**What is needed:**
Copy each line below as written, but skip the pictures.
=======
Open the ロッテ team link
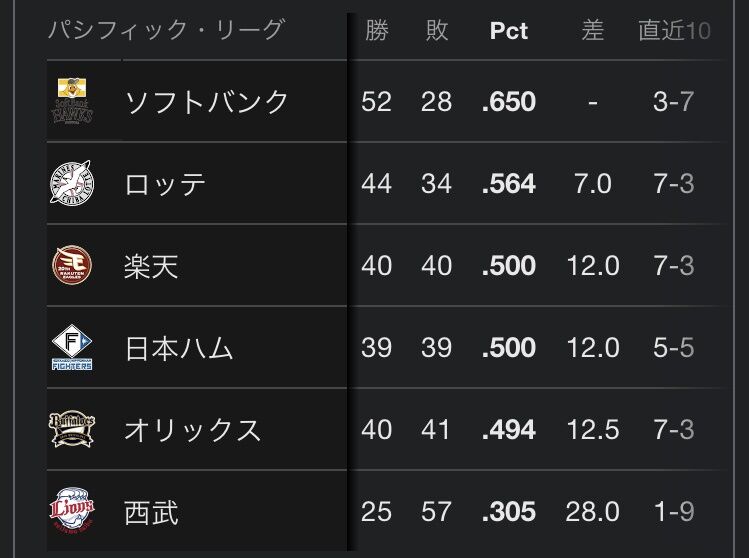The width and height of the screenshot is (749, 558). click(166, 183)
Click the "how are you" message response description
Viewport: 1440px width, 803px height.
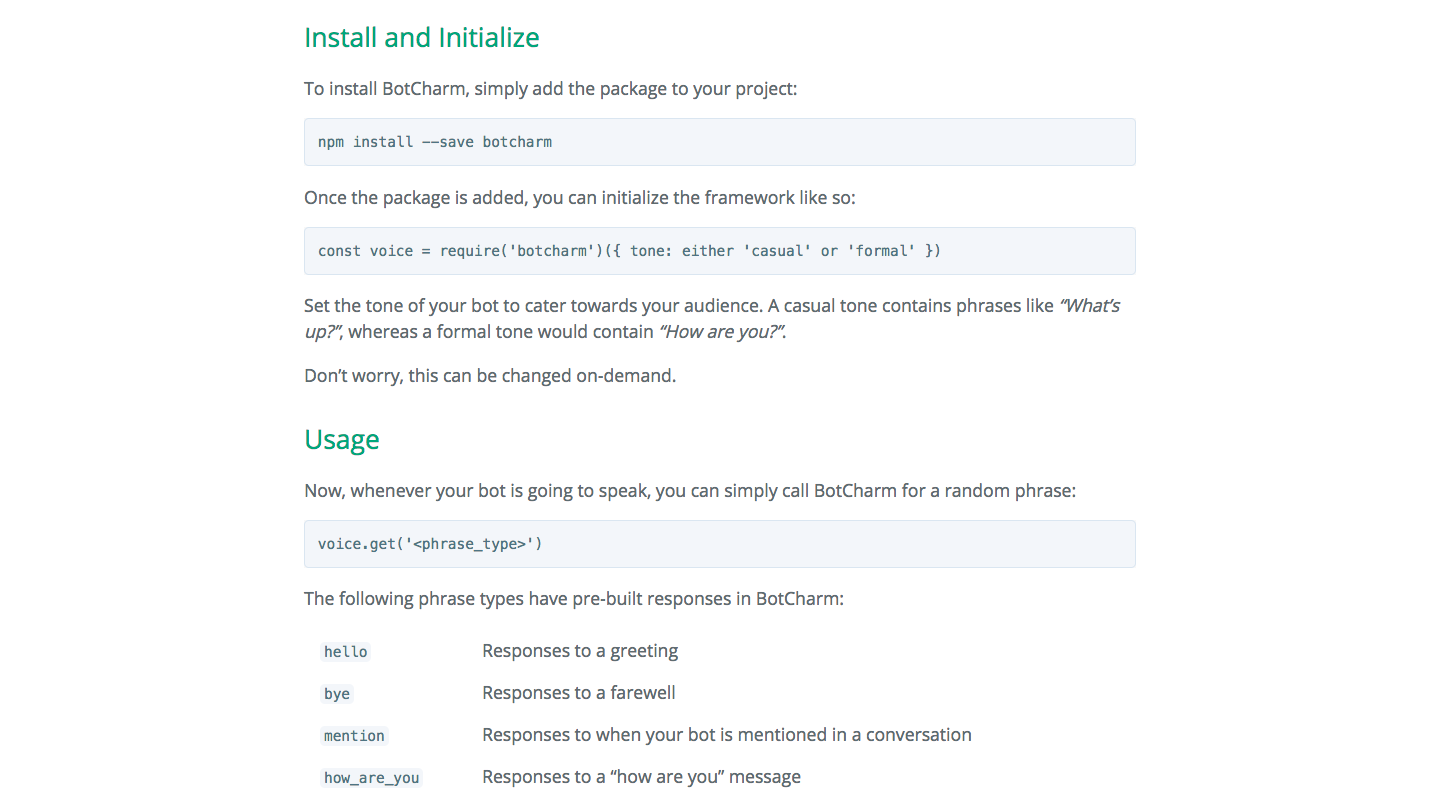(x=641, y=777)
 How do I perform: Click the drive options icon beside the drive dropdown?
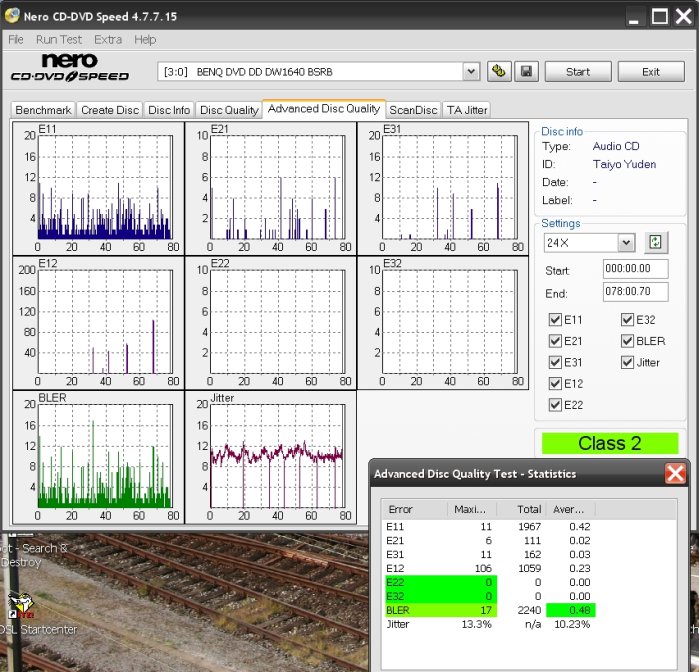[x=499, y=72]
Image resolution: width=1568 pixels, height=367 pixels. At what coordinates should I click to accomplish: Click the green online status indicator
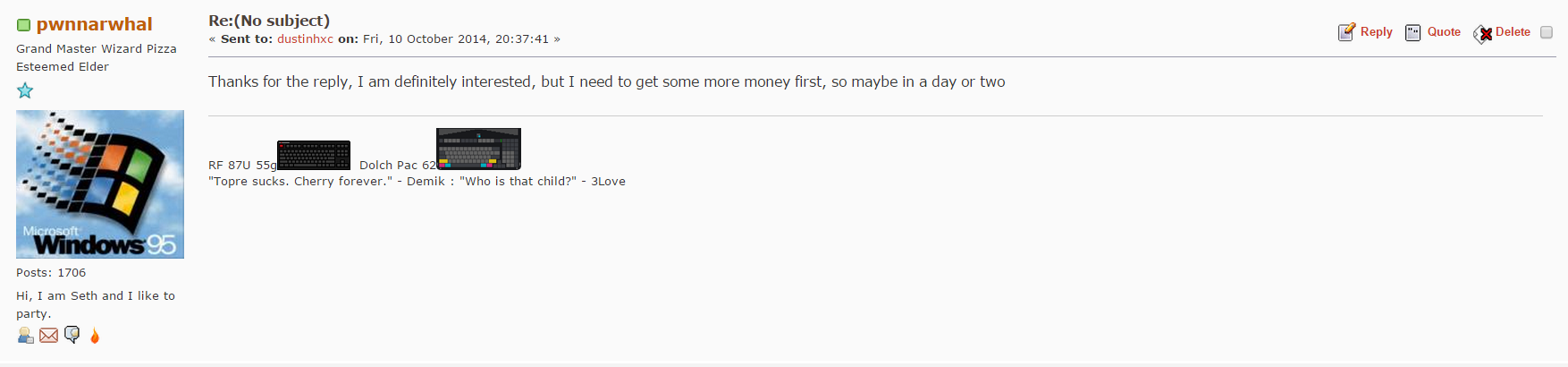(x=24, y=25)
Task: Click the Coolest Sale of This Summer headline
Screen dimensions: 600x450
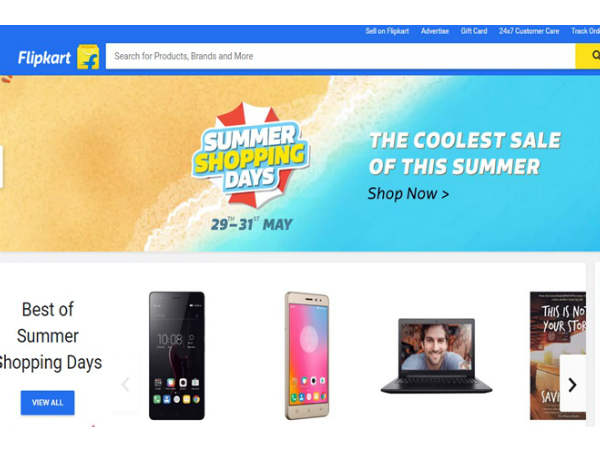Action: 465,153
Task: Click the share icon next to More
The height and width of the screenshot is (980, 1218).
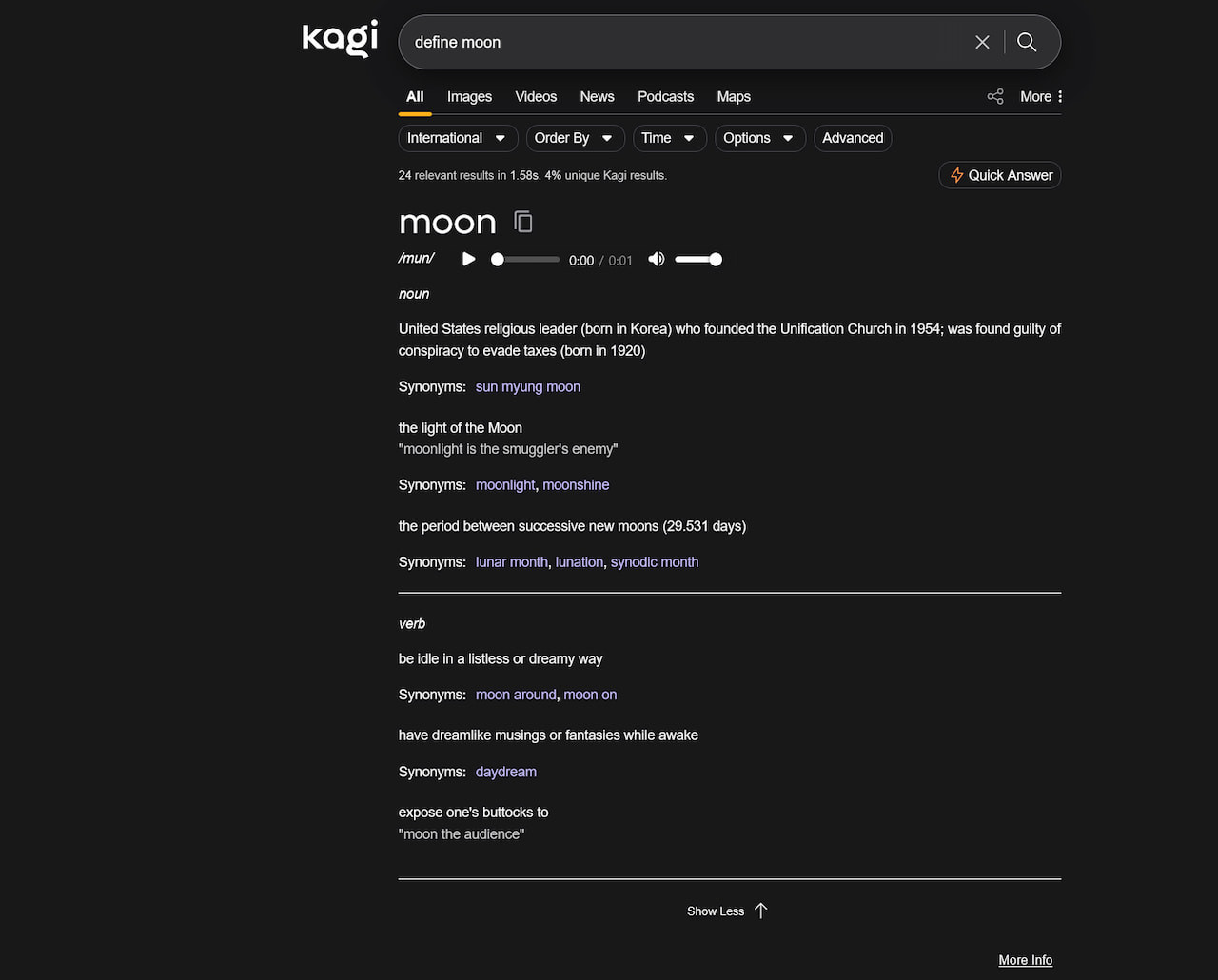Action: pos(995,96)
=======
**Response:**
Open the ロッテ team link
The width and height of the screenshot is (749, 558). click(166, 183)
Click the "how are you" message response description
Viewport: 1440px width, 803px height.
(x=641, y=777)
 How do I perform: Click the drive options icon beside the drive dropdown?
[x=499, y=72]
Image resolution: width=1568 pixels, height=367 pixels. At what coordinates should I click to accomplish: Click the green online status indicator
(x=24, y=25)
Task: Click the Coolest Sale of This Summer headline
Screen dimensions: 600x450
Action: 465,153
Task: Click the share icon next to More
The height and width of the screenshot is (980, 1218).
Action: pos(995,96)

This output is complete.